Cécile Vaissié, professeure en études russes, soviétiques et post-soviétiques, spécialiste des rapports entre culture, société et pouvoir en Russie, directrice du département de russe à l’université Rennes-II et auteure en 2016 de l’ouvrage Les réseaux du Kremlin en France aux éditions Les petits matins, est poursuivie en justice pour diffamation, aux côtés de son éditrice, Marie-Edith Alouf, directrice de publication. Les audiences se tiendront les 14 et 15 mars prochain. Que dire de ces poursuites ?
Pour moi, c’est un procès un peu étonnant. L’avocat des plaignants [à l’exception de Monsieur Gueorgui Chepelev] est un avocat de Russia Today. Cela en montre la teneur. Cécile Vaissié, qui a un certain standing dans la recherche, ne dit pas que ce sont pour la plupart d’entre eux des gens à la solde de Moscou car on ne peut pas le dire : cela peut être vrai ou faux, on ne le sait pas. On n’a pas épluché les comptes bancaires. Elle a simplement rassemblé les réseaux qui véhiculent la politique de Poutine en France pour des raisons qui peuvent être diverses ; pour certains la haine de l’Occident, la haine du capitalisme, pour d’autres l’adhésion aux thèses de Poutine sur l’homosexualité par exemple, sur la famille, sur ses valeurs traditionnelles parce que le régime se dit conservateur.

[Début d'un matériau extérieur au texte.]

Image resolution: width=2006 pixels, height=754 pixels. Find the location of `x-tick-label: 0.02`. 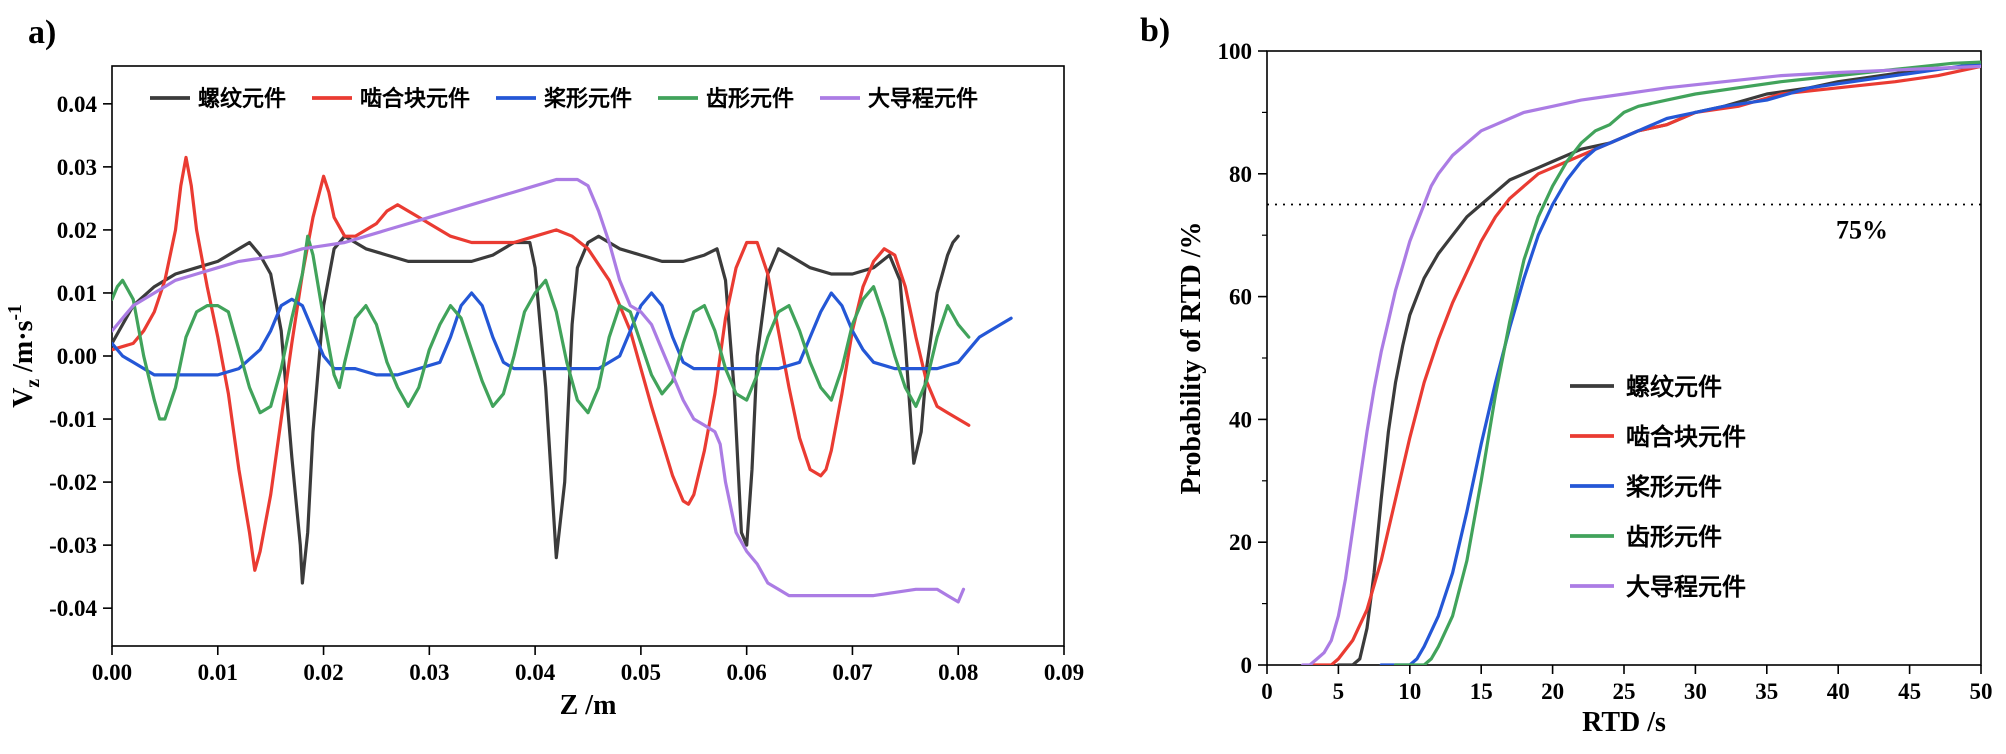

x-tick-label: 0.02 is located at coordinates (323, 672).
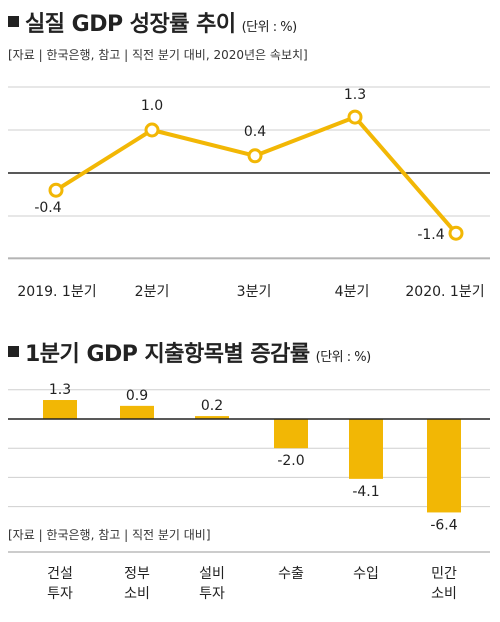  Describe the element at coordinates (168, 354) in the screenshot. I see `chart-title-text: 1분기 GDP 지출항목별 증감률` at that location.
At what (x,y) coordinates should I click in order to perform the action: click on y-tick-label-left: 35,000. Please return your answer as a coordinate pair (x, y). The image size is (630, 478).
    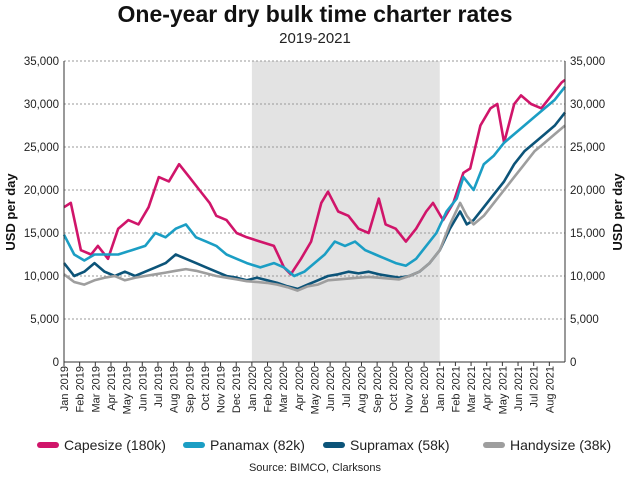
    Looking at the image, I should click on (42, 62).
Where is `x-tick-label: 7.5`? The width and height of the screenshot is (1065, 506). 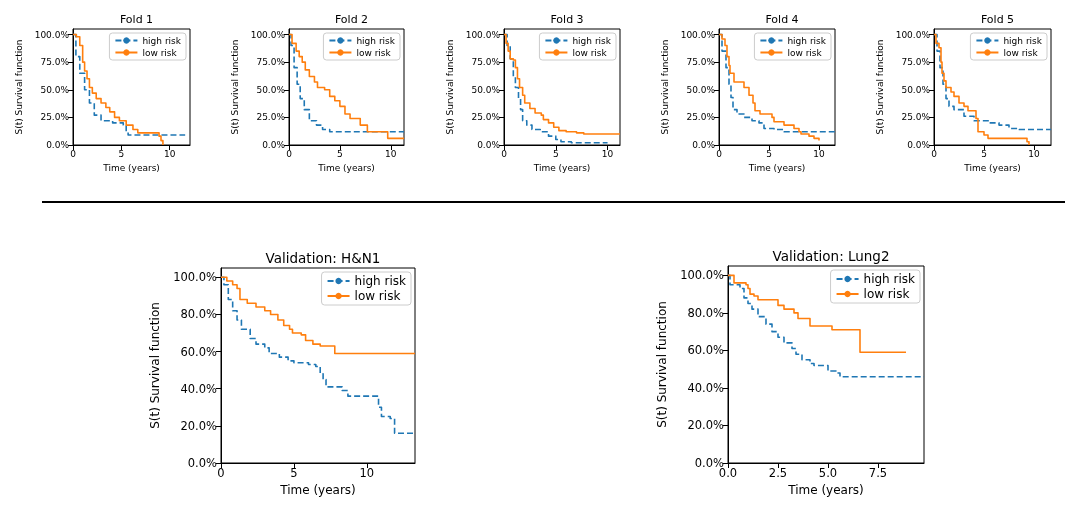 x-tick-label: 7.5 is located at coordinates (878, 473).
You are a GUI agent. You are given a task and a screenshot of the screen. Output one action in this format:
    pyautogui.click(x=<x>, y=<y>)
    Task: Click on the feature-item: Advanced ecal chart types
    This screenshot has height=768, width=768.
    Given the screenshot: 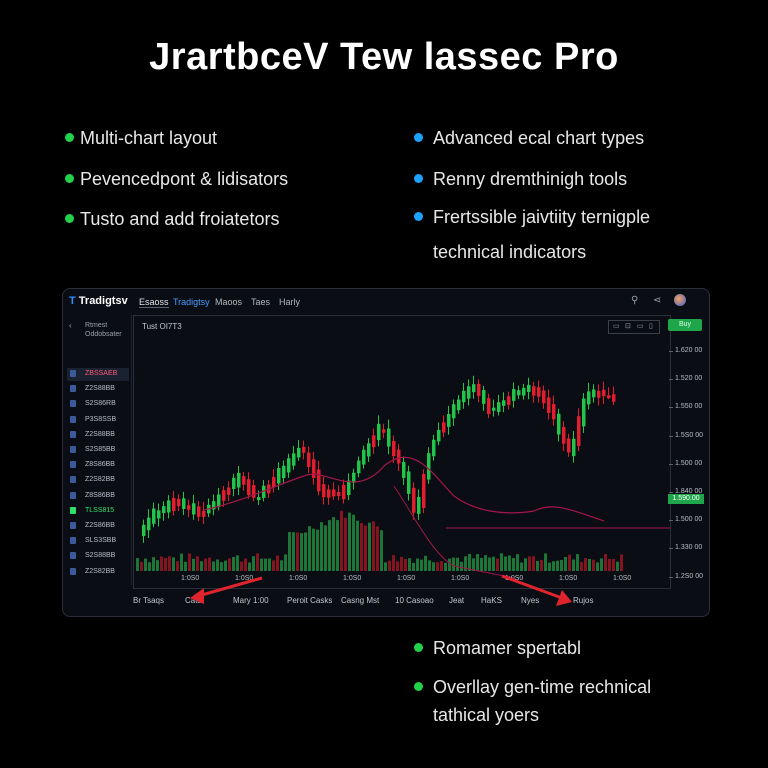 What is the action you would take?
    pyautogui.click(x=539, y=138)
    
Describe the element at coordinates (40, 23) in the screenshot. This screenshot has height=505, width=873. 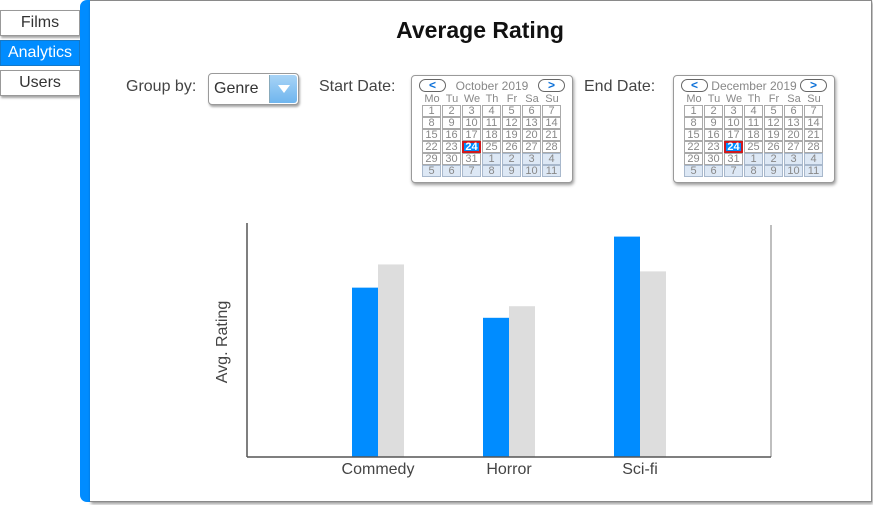
I see `tab-films: Films` at that location.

Cécile Vaissié a montré toute une mouvance en France, véhiculée à travers toutes sortes de réseaux, de groupes, y compris dans l’armée, dans les médias, dans l’éducation, qui sont des soutiens de Vladimir Poutine. Mais je ne vois pas ce qu’il y a à redire à cela. Djordje Kuzmanovic par exemple, qui est l’un des plaignants, va-t-il nier qu’il a des positions pro-russes maintes et maintes fois exprimées ? Je ne comprends pas ce procès. Le livre n’a pas été un best-seller international, il s’est vendu très modestement en France, à 2500 exemplaires.
En décembre 2017 dans une tribune au Monde, vous demandiez, aux côtés d’autres spécialistes de la Russie, au président du Conseil supérieur de l’audiovisuel de suspendre l’attribution de la licence de diffusion à Russia Today (RT). Que regard portez-vous aujourd’hui à ce sujet?
Il n’y a pas énormément de gens qui regardent la télévision. Par contre, Russia Today et Sputnik sont très actifs sur internet. Il y a tous les sympathisants, et beaucoup de gens aussi parce qu’ils se positionnent d’une manière selon laquelle ils donnent un son de cloche différent, selon laquelle chez eux, on va apprendre des choses dont les autres ne parlent pas. C’est leur marque de fabrique, elle les a fait devenir extrêmement populaires dans de nombreux pays, y compris aux Etats-Unis. Ils fonctionnent selon un modèle différent du modèle classique de diffusion télévisuelle, donc le mal se fait quoi qu’il en soit.